Il s’agit là du rêve ultime puisqu’on décroche un emploi chez Starshit comme on entre en religion : on récite un credo en chœur à tous les matins, on abdique son libre-arbitre, on considère la servitude au profit d’un autocrate idolâtré comme un privilège et, cela va de soi compte tenu des conditions de travail offertes, on fait vœu de pauvreté. Les employés en lice ne négligeront aucune bassesse pour être le champion pour qui s’ouvriront les portes de ce nirvana.
Comme son titre peut le laisser présager, la coproduction de l’abitibien Théâtre du Tandem et du montréalais Théâtre En Quec’Part démontre bien davantage une urgence de dénoncer qu’un souci de subtilité. Car tout s’avère plutôt caricatural dans ce plaidoyer anti-corporatiste. Du jeu des comédiens – notamment celui de l’auteur lui-même – au vocabulaire de l’employée torontoise qui quitte systématiquement la scène en lançant «Prends soin!» (traduction littérale de Take care!), sans oublier l’esprit d’entreprise inculqué aux travailleurs sous forme d’un lavage de cerveau conduisant à la névrose.
Or la caricature, lorsqu’elle est livrée adroitement, peut très bien faire mouche.
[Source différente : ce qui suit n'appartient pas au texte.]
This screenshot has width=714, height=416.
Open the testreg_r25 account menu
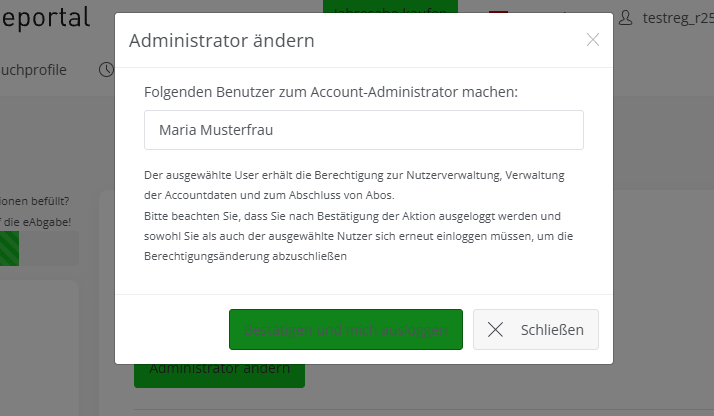[x=677, y=17]
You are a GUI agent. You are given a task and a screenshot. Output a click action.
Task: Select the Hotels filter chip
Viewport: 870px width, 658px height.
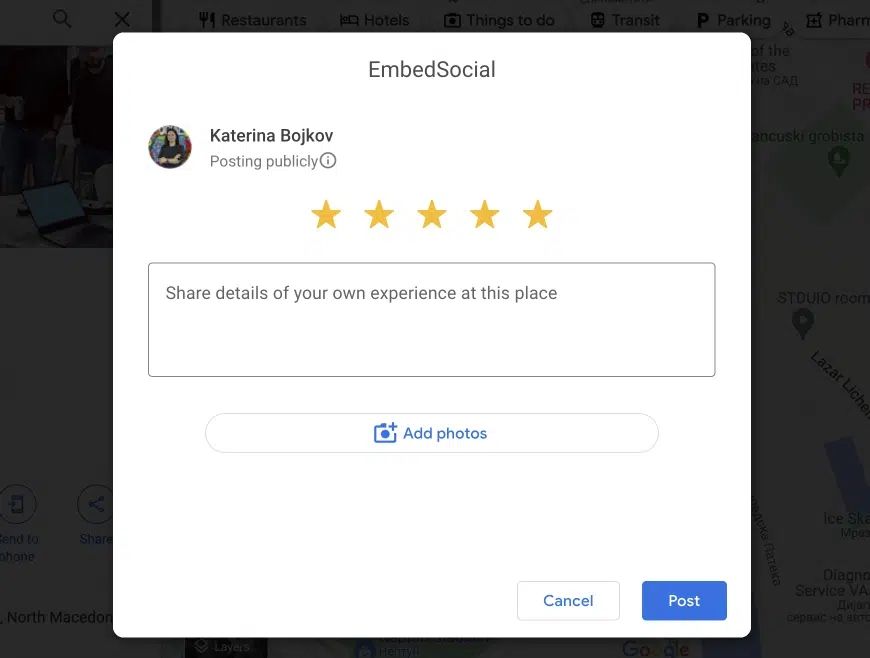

Ici, les épisodes s’enchaînent à un rythme soutenu, le ton s’avère assez amusant et la folie collective emportant les personnages a l’heur de ne pas sombrer dans un maladroit chaos scénique. L’on sait gré à Luc Bourgeois, qui signe la mise en scène, d’avoir su éviter ce type d’écueils et d’avoir apporté de la mesure, en quelque sorte, à cette fresque burlesque.
Notons que les anxieux drilles imaginés par Renault et Caron évoluent dans un décor joliment dessiné (tables, chaises, comptoir avec ses viennoiseries, etc.) à la craie blanche sur fond noir. Quelques caissons de plastiques accessoirisent le tout, se prêtant à plusieurs usages en se transformant en casiers personnels pour les employés, en colonnes décoratives ou encore en boîtes de marchandise déplacées au gré des tâches de chacun.
Il convient aussi de souligner la créativité démontrée par la conceptrice d’éclairages Lyne Rioux. Que ce soit en produisant à quelques reprises un rectangle de lumière n’illuminant que le visage des quatre protagonistes alignés ou encore en donnant des allures tantôt démoniaques tantôt hollywoodiennes au mot Starshit trônant en grandes lettres blanches à la cime du décor, ses habiles jeux de lumières apportent beaucoup à cette production enthousiaste et, somme toute, enthousiasmante.
Starshit
Texte : Jonathan Caron et Julie Renault. Mise en scène : Luc Bourgeois. Avec Karine Berthelot, Jonathan Caron, Julie Renault et Martine Pype-Rondeau. Conseil dramaturgique : Simon Boudreault. Scénographie, costumes et accessoires : Noémi Paquette. Éclairages : Lyne Rioux. Musique et ambiance sonore : Habib Zekri. Une coproduction du Théâtre en Quec’Part et du Théâtre du Tandem (Rouyn-Noranda). À la salle Jean-Claude Germain du Centre du Théâtre d’Aujourd’hui jusqu’au 23 avril 2016. À la Cour des arts (Ottawa), à l’occasion des Zones Théâtrales, les 12 et 13 septembre 2017.